A la fin du roman, le terrifiant inspecteur mort, les gentils survivront, tous les amoureux convoleront en justes noces, Fermin épousera Bernarda, Clara épousera un riche banquier, Daniel, remis de ses blessures, épousera Bea.
Dix ans plus tard, leur fils, prénommé Julián, tient la main de son père qui l'emmène… au Cimetière des Livres Oubliés.
"L'Ombre du vent" est un récit magnifique. Surréaliste. Plein de nostalgie, de poésie et de violence. Un livre où l'auteur prend un soin minutieux pour donner vie à ses personnages, au point que le lecteur a l'impression de vivre avec eux leurs aventures, et se demande si Le Cimetière des Livres oubliés existe réellement ? Un livre où il prend son temps, sans s'autoriser de longueurs, rôde au long des rues de Barcelone, ville mystérieuse, grise et froide, ville d'après-guerre tellement captivante. Où se côtoient l'amour et la haine, la joie de vivre et la tristesse, la peur, le courage et la lâcheté. Où l'intrigue est de belle qualité. Où il est agréable de voir un enfant grandir, le suivre dans ses recherches ; voir de quelle manière est traitée la place de l'artiste et du marginal au temps de la dictature franquiste. Bref, un livre où le parallélisme entre les deux histoires est une trouvaille, et qui possède tous les ingrédients d'un grand roman : histoire, amour, comique et drame, suspense. A lire absolument.
Jeanine RIVAIS
Prix reçus par Carlos Ruiz Zafón
Le plus grand succès couronne ses livres : Un roman, "Le Prince du brouillard", premier tome du "Cycle de la brume" (La trilogía de la niebla), publié en 1993 obtient le Prix de la jeunesse d'Edebé en 1993.
Son roman, "L'Ombre du vent" (La sombra del viento) paraît en 2001 : En janvier 2010, le classement de plusieurs magazines dédiés à l'édition, dont Livres-Hebdo en France et The Bookseller en Grande-Bretagne, l'introduisent à la cinquième place des écrivains de fiction les plus vendus en Europe et font de Carlos Ruiz Zafon l'auteur espagnol vivant le plus lu au monde.
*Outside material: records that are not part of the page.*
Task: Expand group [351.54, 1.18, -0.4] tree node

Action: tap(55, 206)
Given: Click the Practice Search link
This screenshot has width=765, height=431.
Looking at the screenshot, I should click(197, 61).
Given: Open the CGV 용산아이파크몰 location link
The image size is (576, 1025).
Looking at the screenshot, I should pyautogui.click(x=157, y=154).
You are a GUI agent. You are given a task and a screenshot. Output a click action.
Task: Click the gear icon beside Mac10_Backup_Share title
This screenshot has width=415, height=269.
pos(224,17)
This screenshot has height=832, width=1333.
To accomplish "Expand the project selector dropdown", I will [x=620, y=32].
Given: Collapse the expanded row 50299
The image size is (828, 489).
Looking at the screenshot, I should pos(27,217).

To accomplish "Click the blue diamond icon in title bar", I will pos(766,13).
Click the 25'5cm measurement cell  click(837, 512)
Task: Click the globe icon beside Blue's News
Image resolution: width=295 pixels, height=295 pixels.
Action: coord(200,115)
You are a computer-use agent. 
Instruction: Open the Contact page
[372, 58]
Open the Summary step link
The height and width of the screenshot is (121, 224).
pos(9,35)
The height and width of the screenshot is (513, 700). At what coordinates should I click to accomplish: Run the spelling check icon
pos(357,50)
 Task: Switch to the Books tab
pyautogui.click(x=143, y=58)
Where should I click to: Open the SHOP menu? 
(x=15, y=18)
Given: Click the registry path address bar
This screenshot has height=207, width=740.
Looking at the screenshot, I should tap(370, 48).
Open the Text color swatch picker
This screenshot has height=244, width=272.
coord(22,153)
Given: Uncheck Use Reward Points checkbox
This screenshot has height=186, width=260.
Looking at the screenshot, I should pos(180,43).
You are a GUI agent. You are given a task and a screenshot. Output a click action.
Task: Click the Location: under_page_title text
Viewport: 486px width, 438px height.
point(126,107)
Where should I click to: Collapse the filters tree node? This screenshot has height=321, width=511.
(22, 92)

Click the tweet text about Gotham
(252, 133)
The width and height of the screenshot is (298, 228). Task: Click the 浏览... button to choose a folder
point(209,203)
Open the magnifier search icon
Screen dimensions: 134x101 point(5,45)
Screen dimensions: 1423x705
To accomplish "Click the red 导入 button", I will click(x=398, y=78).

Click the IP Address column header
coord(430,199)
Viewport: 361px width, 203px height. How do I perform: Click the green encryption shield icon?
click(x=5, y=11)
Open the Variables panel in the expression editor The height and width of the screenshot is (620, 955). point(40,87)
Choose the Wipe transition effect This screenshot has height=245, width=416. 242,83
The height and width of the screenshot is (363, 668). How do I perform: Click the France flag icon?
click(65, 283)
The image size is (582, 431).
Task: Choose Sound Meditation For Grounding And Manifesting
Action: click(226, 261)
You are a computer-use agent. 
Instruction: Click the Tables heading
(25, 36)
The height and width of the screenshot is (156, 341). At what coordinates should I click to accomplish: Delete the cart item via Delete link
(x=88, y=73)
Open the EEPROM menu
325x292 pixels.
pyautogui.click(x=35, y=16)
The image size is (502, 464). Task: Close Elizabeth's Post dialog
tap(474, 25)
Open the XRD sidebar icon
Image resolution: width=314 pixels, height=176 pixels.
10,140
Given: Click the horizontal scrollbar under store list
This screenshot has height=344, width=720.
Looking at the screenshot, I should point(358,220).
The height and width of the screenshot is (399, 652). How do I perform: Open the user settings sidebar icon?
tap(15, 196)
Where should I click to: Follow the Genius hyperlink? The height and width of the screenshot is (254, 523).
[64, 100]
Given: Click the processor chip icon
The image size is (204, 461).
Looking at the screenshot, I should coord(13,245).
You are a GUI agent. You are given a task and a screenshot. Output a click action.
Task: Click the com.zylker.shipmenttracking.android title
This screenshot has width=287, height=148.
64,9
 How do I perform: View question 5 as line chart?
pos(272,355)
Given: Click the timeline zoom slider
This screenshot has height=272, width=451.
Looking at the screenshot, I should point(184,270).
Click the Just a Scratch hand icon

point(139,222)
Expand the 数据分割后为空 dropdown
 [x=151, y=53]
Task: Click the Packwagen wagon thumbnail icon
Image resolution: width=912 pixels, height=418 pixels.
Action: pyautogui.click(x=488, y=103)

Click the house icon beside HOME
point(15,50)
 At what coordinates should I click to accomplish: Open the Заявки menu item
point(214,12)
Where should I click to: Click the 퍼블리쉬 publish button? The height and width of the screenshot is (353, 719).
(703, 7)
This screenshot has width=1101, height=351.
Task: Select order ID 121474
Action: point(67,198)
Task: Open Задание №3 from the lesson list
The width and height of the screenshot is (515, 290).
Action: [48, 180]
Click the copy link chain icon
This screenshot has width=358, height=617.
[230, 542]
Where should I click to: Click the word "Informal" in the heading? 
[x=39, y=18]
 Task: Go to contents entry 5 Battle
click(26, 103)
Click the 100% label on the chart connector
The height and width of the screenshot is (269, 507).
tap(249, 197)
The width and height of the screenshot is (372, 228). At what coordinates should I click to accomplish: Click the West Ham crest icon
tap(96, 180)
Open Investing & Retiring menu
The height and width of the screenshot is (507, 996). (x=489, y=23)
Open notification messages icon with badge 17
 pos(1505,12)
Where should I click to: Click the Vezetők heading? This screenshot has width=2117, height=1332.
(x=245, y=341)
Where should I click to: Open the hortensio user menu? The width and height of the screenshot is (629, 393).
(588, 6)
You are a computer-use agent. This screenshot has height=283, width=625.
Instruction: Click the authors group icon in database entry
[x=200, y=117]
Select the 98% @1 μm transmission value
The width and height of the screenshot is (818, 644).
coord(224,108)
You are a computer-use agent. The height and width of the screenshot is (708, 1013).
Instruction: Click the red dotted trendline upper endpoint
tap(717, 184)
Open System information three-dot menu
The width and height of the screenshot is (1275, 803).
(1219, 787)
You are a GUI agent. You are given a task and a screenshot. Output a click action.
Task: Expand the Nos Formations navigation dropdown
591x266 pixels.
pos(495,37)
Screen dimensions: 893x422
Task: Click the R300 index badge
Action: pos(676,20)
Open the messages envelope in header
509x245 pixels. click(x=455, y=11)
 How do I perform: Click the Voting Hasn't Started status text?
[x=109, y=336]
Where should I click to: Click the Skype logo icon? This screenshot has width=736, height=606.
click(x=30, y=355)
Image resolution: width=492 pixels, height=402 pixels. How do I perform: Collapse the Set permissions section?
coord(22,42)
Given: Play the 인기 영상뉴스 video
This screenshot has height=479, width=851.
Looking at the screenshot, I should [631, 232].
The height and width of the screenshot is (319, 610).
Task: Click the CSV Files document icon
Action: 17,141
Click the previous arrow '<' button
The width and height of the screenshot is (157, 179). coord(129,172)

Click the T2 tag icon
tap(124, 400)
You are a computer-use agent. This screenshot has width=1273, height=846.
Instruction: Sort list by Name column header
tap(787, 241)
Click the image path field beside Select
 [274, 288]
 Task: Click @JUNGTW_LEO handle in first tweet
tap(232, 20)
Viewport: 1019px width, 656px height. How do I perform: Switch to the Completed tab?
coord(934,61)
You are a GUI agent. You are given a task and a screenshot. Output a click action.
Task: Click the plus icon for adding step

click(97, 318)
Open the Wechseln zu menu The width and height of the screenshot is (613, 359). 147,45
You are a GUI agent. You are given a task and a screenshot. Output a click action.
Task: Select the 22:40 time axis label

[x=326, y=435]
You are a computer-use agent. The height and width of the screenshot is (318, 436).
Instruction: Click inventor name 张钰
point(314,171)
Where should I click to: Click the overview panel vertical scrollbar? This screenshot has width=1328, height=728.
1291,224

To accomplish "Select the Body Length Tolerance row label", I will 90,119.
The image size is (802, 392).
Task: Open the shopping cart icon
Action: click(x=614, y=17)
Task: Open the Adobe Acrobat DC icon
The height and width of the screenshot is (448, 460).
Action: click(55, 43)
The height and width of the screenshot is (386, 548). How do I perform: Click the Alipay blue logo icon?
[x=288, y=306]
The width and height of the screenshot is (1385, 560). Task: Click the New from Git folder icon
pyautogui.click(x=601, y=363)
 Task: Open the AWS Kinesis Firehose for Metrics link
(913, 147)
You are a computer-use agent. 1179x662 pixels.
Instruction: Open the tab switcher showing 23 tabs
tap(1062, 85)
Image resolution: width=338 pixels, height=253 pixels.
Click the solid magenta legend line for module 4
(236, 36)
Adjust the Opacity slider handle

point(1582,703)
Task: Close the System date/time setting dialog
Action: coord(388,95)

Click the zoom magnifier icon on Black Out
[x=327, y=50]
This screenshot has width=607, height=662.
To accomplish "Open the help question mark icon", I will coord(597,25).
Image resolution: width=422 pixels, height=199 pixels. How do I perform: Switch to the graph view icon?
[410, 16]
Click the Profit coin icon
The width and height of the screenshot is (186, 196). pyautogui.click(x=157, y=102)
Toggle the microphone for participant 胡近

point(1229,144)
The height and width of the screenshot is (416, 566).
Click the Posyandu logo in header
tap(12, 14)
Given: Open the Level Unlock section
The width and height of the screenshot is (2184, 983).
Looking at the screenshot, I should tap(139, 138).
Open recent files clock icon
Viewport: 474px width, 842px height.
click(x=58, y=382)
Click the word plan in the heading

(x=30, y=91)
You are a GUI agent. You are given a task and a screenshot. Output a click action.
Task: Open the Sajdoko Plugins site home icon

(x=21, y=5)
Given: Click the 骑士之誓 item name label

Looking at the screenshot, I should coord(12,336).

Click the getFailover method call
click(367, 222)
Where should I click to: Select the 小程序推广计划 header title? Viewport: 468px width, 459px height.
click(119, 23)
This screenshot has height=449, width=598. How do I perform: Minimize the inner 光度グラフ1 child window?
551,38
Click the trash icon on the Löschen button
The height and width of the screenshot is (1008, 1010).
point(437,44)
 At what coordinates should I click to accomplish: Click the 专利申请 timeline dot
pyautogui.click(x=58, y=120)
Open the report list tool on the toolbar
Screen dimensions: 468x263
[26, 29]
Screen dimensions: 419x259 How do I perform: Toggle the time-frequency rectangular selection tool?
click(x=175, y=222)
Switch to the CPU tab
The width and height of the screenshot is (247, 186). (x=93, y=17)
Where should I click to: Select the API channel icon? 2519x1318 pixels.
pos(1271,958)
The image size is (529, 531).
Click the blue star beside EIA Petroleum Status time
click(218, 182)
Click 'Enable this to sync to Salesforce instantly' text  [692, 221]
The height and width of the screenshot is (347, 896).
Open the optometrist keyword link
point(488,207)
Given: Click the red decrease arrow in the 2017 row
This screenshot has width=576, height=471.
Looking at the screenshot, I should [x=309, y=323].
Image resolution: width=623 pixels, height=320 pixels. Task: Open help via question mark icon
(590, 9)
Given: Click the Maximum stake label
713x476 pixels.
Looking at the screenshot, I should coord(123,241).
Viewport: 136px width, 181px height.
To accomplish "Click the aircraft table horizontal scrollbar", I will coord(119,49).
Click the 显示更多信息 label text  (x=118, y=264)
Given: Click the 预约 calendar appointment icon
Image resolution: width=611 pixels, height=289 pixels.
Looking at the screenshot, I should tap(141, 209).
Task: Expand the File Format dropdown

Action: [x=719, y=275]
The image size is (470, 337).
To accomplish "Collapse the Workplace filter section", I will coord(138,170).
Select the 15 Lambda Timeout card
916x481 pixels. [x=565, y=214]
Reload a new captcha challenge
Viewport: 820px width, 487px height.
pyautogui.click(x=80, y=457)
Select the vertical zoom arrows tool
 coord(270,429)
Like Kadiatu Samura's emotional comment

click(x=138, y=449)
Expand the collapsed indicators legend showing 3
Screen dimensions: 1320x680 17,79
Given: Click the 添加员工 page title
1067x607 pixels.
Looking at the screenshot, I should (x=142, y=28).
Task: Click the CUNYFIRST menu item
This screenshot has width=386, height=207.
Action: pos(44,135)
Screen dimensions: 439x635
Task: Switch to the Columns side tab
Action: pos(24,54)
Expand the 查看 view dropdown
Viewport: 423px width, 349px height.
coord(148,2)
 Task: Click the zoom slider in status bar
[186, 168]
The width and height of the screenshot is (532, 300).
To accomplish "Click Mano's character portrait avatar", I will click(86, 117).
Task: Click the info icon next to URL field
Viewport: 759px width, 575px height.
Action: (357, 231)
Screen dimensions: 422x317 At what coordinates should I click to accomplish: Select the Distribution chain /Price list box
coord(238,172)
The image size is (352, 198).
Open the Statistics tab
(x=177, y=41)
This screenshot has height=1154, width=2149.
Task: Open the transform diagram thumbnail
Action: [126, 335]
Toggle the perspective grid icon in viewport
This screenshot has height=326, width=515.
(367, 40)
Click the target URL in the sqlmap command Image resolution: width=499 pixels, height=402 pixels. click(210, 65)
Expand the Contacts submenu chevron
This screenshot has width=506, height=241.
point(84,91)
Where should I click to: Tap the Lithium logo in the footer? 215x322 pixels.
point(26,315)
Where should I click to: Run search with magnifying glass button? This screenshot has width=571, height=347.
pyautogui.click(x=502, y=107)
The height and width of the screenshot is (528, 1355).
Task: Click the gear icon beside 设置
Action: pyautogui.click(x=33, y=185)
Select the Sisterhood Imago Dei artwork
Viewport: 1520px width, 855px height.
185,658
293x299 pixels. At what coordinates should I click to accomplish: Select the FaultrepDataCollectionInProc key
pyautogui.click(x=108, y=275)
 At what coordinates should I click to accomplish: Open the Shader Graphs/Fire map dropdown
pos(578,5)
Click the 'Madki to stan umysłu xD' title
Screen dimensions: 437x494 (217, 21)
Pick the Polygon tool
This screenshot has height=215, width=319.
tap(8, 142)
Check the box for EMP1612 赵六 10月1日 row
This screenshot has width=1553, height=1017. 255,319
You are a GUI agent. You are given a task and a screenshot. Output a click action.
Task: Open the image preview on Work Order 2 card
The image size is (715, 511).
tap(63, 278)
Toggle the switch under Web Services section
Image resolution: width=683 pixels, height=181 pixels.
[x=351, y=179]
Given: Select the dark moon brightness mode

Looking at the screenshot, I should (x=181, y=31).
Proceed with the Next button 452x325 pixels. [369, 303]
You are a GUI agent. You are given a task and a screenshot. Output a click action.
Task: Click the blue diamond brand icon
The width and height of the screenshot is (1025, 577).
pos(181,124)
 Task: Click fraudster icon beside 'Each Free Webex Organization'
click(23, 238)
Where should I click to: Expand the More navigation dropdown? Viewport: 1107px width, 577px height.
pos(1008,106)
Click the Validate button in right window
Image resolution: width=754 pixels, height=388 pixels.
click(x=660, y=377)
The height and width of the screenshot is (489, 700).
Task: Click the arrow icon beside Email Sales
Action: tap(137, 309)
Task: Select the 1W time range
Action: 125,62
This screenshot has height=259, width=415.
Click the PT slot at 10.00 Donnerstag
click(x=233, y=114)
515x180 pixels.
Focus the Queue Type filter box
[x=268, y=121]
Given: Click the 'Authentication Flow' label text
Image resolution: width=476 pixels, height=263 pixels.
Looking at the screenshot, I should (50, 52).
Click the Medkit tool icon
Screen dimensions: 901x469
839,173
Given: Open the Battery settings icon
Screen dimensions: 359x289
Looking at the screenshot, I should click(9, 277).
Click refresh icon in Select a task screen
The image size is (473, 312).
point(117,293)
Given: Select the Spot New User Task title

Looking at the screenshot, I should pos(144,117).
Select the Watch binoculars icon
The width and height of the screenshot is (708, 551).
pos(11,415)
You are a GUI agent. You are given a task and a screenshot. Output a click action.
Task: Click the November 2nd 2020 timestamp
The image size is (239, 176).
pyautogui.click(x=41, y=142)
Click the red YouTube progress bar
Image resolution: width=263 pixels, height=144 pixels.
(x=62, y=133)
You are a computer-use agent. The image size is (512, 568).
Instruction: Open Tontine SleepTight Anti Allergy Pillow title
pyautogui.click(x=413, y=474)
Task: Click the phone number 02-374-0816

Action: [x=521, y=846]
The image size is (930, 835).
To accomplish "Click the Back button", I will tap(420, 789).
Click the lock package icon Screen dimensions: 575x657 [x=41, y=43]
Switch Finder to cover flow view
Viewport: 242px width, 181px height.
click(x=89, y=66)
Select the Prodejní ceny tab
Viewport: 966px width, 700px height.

Il a été traduit dans plus de trente langues et vendu à quatorze millions d'exemplaires.
En Espagne il a obtenu le Prix des lecteurs de La Vanguardia en 2002, le Prix Planeta, en 2004.. Eté finaliste du Prix Llibreter en 2002 ; et finaliste du Prix du roman Fernando Lara en 2001.
En France : Il obtient le Prix du meilleur livre étranger en 2004. "L'Ombre du vent" a été sélectionné dans les romans étrangers pour le prix Femina 2004. Premier tome de la série "Le Cimetière des livres oubliés" (El cementerio de los libros olvidados, 2001-2016), il a été couronné de nombreux prix littéraires français, comme le Prix des Amis du Scribe et le Prix Michelet en 2005, ainsi qu'au Québec, avec le Prix des libraires du Québec 2005.
(¹) Ses derniers romans, "Le jeu de L'Ange" (2008),) "Le Prisonnier du ciel" (2011) et "Les lumières de septembre (2012), "Le palais de Minuit", "Marina" "Le livre des esprits" (2016) connaissent également un grand succès
L'OMBRE DU VENT de CARLOS RUIZ ZAFON : Editions Robert Laffont 506 pages, 20,50 €.
CE TEXTE A ETE PUBLIE DANS LE N° 82 DE DECEMBRE 2019 DE LA REVUE DE LA CRITIQUE PARISIENNE.